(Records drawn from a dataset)
^^^^^^^^
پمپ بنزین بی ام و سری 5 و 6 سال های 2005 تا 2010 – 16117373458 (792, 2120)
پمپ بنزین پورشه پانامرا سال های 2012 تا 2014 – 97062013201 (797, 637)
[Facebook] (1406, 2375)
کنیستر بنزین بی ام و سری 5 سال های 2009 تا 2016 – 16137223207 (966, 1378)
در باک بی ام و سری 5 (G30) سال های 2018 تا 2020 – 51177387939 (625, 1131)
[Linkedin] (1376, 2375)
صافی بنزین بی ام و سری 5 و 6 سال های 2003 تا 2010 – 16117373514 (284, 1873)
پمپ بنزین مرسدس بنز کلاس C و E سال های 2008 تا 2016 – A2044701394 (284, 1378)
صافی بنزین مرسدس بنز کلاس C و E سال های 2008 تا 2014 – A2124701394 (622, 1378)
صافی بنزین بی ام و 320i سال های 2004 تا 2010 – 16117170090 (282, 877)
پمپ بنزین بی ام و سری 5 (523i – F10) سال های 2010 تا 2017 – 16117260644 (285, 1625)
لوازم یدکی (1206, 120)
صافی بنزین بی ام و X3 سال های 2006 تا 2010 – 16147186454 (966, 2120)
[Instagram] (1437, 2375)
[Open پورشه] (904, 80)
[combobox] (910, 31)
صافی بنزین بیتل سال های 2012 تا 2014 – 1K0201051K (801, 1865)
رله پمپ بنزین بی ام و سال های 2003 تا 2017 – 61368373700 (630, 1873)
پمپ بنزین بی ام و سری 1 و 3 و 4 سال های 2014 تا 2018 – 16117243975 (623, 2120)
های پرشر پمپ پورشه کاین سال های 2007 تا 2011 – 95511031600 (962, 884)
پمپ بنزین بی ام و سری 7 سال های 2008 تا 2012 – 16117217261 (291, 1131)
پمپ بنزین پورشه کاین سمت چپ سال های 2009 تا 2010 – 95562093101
^^^^^^^^
_TASK PROMPT_. Scan the entries above for the word "پورشه" and collect each line holding it.

_RESPONSE BOX_.
پمپ بنزین پورشه پانامرا سال های 2012 تا 2014 – 97062013201 (797, 637)
[Open پورشه] (904, 80)
های پرشر پمپ پورشه کاین سال های 2007 تا 2011 – 95511031600 (962, 884)
پمپ بنزین پورشه کاین سمت چپ سال های 2009 تا 2010 – 95562093101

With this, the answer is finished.